Nul n’ignore qu’à Marseille, depuis que la Sardine a bouché son port, tout peut arriver. On le constate encore aujourd’hui alors qu’une étude d’intentions de votes aux prochaines municipales, effectuée du 4 au 7 novembre par l’institut Cluster 17 pour Politico, vient d’être publiée.
Ses résultats sont de nature à troubler les siestes dans les calanques et perturber les parties de boules du parc Borély. Peuchère, ça frise la galéjade : le RN d’Allisio et le Printemps marseillais de Payan à parfaite égalité. À en sortir le double-décimètre, si on était à la pétanque. 29% des exprimés au premier tour pour l’un et l’autre. À noter que, localement, le RN est passé de 19,5% aux précédentes municipales à 30% aux dernières européennes. Dynamique prometteuse, au moins sur le papier.

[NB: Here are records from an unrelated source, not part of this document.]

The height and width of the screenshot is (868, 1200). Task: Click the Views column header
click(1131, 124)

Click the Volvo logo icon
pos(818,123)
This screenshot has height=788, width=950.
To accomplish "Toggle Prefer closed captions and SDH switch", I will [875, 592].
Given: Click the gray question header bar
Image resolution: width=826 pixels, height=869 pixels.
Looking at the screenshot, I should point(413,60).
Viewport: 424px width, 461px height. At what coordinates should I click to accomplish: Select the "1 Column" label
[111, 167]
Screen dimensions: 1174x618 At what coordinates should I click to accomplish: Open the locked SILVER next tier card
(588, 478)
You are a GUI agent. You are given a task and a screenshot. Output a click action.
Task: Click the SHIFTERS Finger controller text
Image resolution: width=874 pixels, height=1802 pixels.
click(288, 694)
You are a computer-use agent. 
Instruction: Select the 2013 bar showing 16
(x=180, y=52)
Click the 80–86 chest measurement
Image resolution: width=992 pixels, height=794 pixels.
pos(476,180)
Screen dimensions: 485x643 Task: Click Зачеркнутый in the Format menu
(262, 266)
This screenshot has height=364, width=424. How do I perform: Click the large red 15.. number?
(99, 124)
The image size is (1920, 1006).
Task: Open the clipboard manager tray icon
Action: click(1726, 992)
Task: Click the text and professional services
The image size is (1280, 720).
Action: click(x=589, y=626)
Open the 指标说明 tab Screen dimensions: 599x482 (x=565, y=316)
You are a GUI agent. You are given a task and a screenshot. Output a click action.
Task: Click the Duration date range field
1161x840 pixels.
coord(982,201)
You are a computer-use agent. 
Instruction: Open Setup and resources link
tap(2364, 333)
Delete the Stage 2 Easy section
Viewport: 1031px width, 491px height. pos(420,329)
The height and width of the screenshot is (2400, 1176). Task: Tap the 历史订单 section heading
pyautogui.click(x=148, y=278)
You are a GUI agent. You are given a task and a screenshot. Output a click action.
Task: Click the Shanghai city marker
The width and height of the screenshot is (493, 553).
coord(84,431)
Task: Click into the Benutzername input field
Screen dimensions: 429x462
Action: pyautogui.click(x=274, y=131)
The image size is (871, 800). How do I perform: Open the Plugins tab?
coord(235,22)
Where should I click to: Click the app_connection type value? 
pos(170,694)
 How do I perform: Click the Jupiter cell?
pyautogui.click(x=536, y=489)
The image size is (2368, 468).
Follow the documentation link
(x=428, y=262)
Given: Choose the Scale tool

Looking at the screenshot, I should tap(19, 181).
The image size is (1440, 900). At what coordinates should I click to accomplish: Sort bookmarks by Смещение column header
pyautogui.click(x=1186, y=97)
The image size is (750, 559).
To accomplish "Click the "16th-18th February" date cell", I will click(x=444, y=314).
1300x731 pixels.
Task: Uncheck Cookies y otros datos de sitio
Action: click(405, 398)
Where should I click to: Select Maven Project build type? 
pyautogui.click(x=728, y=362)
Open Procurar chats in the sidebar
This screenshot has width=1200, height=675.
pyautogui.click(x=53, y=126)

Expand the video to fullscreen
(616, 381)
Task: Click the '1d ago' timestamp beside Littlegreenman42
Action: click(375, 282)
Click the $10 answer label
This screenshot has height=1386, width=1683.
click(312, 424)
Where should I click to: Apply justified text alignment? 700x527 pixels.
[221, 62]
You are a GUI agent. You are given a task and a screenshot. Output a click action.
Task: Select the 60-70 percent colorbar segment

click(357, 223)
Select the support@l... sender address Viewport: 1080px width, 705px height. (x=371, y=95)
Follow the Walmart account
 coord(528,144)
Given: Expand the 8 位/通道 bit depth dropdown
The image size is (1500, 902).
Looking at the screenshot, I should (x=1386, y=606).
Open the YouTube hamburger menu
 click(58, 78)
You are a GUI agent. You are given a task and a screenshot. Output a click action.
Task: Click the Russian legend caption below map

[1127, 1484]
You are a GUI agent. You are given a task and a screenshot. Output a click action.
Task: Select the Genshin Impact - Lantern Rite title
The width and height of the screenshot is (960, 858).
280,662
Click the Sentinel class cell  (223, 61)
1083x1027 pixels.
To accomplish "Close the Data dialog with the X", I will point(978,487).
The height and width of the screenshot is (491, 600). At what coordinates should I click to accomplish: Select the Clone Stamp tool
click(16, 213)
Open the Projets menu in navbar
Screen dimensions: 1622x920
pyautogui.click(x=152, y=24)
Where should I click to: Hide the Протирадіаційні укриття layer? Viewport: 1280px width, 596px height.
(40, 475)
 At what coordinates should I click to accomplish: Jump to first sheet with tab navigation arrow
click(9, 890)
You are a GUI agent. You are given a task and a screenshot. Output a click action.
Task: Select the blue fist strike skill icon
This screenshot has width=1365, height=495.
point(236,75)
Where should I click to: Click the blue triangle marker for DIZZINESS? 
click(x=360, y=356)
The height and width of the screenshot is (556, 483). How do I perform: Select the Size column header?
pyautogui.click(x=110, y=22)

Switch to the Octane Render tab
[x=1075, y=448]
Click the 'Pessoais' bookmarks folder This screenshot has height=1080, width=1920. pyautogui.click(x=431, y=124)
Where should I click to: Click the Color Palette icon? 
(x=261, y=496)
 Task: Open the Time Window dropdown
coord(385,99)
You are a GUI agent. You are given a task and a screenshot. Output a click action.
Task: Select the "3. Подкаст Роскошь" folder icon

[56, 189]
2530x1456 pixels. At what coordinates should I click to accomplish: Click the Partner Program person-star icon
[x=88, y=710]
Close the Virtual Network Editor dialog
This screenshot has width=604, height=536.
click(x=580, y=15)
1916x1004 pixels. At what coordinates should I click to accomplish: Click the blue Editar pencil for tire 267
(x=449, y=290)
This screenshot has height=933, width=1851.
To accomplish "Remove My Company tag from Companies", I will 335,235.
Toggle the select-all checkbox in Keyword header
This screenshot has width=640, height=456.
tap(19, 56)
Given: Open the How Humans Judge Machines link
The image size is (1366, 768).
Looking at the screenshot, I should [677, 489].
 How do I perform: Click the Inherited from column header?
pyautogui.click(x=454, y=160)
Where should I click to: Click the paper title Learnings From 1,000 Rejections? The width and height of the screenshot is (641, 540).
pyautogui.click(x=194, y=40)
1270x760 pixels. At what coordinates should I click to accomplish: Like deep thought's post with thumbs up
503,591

Cela dit, en embuscade, il y a le candidat LFI, puisque la gauche Payan s’est rassemblée hors le mouvement mélenchoniste. Là aussi, on enregistre une certaine dynamique, puisque le candidat désigné réaliserait un score de 16% donc de quoi se maintenir au second tour, puisqu’atteindre les 10% au premier y suffit. Toute la question est donc là : maintien ou non maintien de LFI ? On serait tenté de miser sur le maintien, tant le candidat en question est de grande qualité. Il s’agit en effet du brillantissime Sébastien Delogu. Comment imaginer qu’on puisse se passer d’une si éminente personnalité dans une joute pour un second tour à Marseille ? Comment pourrait-on accepter d’amputer le débat d’un apport dialectique, culturel, visionnaire d’un si haut niveau ? Le mettre sur la touche, cet éminent politique, représenterait un gâchis incompréhensible, une atteinte des plus dommageables à la qualité de la vie démocratique. Il faut dire que Delogu cartonne chez les jeunes Marseillais de 18 à 34 ans. Il performe là à quelque chose comme 34% d’intentions de vote (Nous l’avons vu, le soufflet retombe tout de même à 16% sur l’ensemble des votants). La Bonne Mère ne peut que se réjouir lorsqu’elle constate qu’à ses pieds prospère une jeunesse si éclairée, politiquement et intellectuellement si exigeante, si bien formée aux arcanes de la démocratie parlementaire.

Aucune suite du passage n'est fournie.